156 マンションに戻って……って、あれ?
「茉莉、帰ろうか」
富永氏の問いかけに軽く頷きました。支えられるように腰に回された腕に促されてタクシーに乗り、マンションへと帰ってきました。エスコートをされたままリビングへと入り……。
「茉莉、今日は疲れただろう。先に風呂に入るか?」
「……えっ?」
ネクタイを緩めながらリビングの中を歩き回る富永氏をぼんやりと見ていた私は、言われた言葉がなかなか理解できなかった。そんな私の様子を、苦笑を浮かべた顔で見た富永氏。
「それじゃあ、俺が先に入らせてもらうな」
そう言うと、リビングを出て行った。……あれ?
もう一度リビングの扉が開いたと思ったら、富永氏は。
「なんだったら一緒に入るか」
ニヤリと笑って顔をひっこめた。扉が閉まってから「……なっ! 何をー!」と叫んだ私は悪くないと思う。

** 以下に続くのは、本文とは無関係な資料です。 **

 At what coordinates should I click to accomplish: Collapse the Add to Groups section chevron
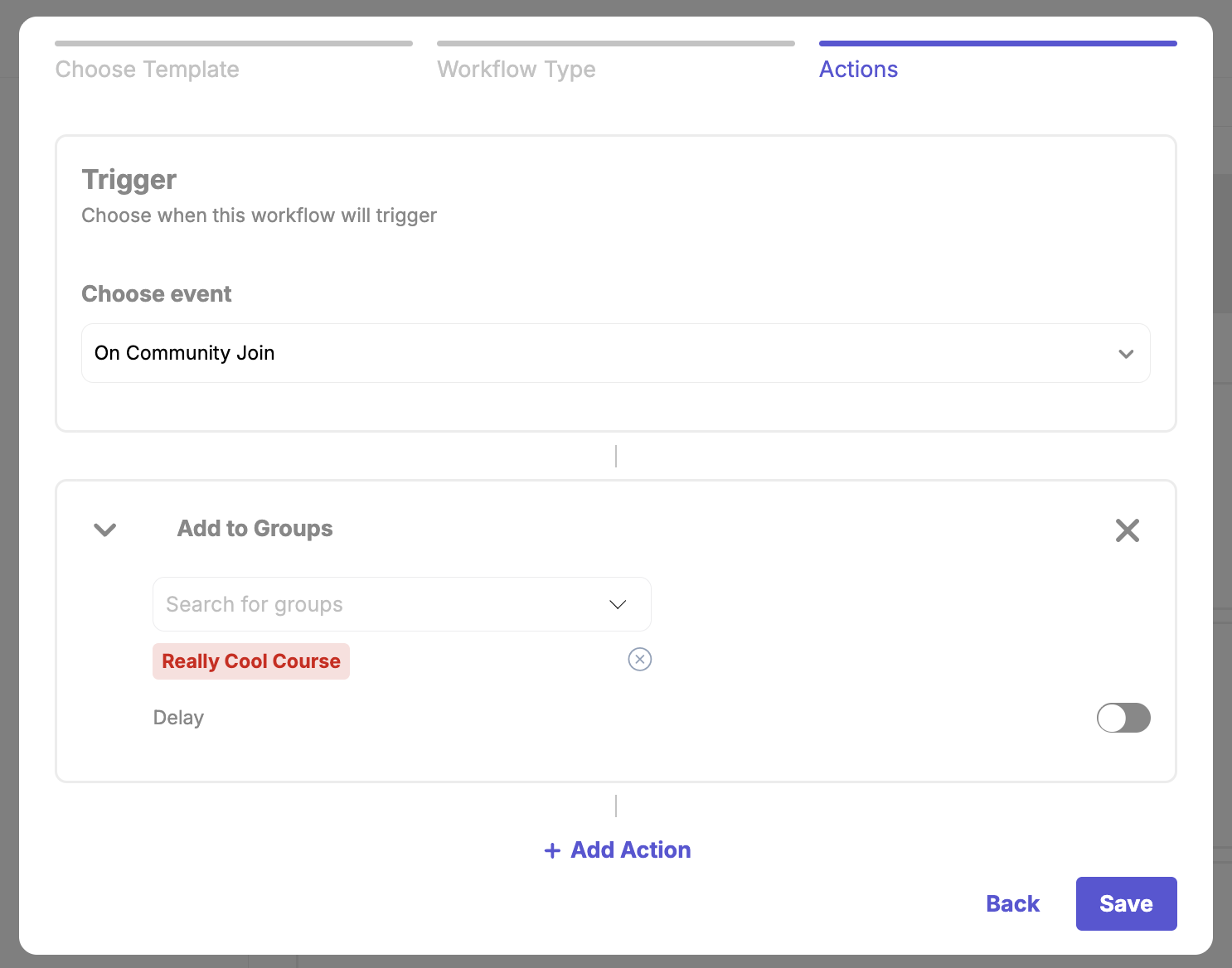[105, 530]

しばらく茫然と扉を見ていたけど、ハッと気がついた私は自室となっている客間へと行った。イヤリングとネックレスを外してイブニングドレスも脱いで、ハンガーへとかけた。
それから部屋着に着替えて化粧も落とし、リビングへと戻ったら「待たせたな。茉莉も入ってこい」と、言いながら富永氏も戻ってきたので、私も入れ違うようにして浴室へと向かった。

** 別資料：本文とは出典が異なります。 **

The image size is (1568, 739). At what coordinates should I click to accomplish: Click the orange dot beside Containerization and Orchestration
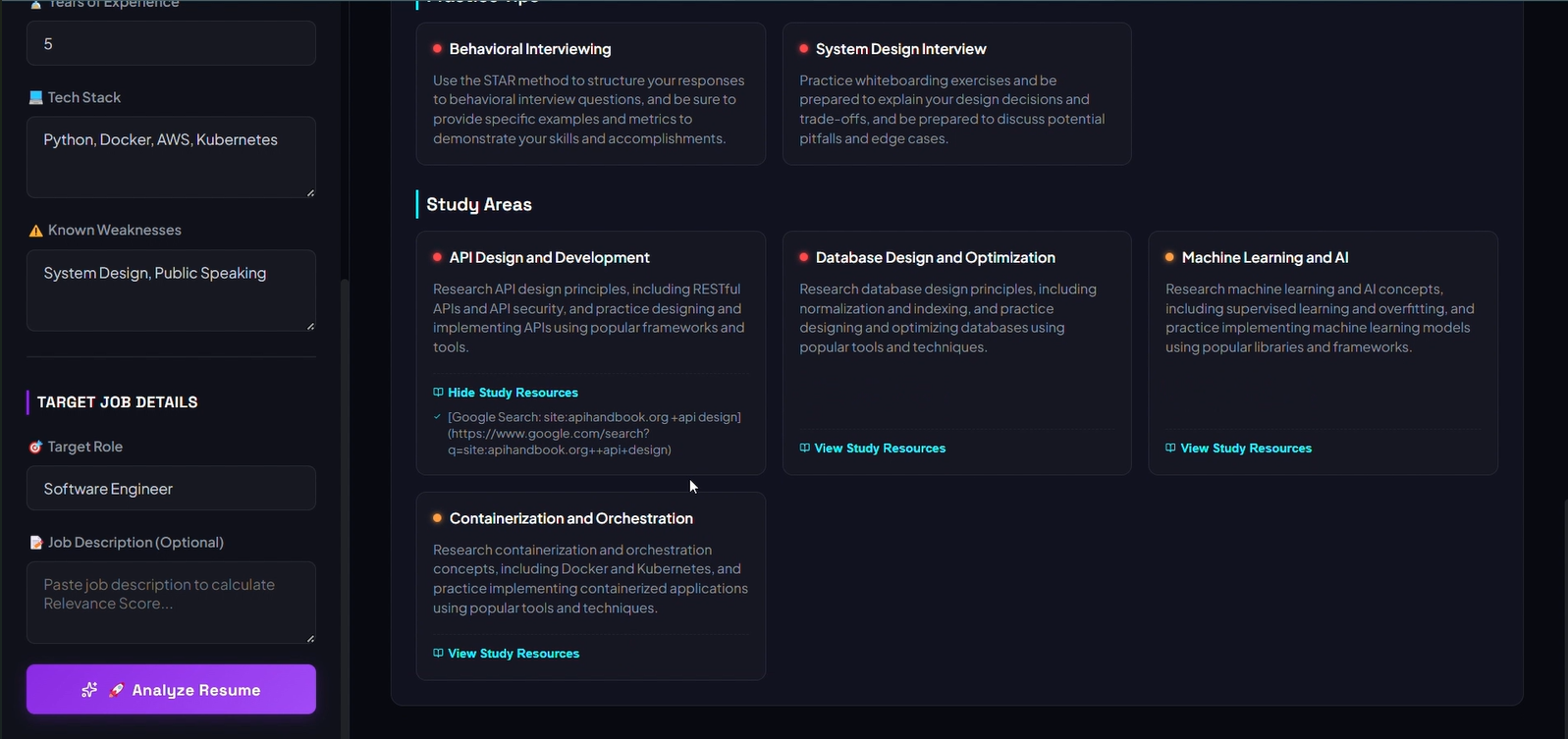click(x=437, y=518)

体を洗いシャワーで泡を流した後、切り替えて水にして頭から浴びた。
うん。だんだん頭の中がクリアになってきた。
湯船に浸かって少し体が温まったと思ったところで、勢いよく立ち上がった。
タオルで髪の毛をガシガシ拭いてからリビングへと行ったら、案の定ドライヤーを持って富永氏が待っていた。手招きされるまま彼のそばへといき、椅子へと座った。
ブォー と、ドライヤーの風が髪に当たる。
「どうやら戻ったみたいだな」
富永氏に普通の声で言われた。
「そう言うってことは、富永さんが仕組んだことではないんですね」
振り向けないけど、眉間にしわがよった状態でとがった声で言ってやる。
「おいおい、心外だな。そんなふうに茉莉に思われていたなんて」
「違うだろうとは思いましたよ。……けど、富永さんはいつから気がついていたんですか?」
そう言って振り向いたら渋面の富永氏と目が合ったのでした。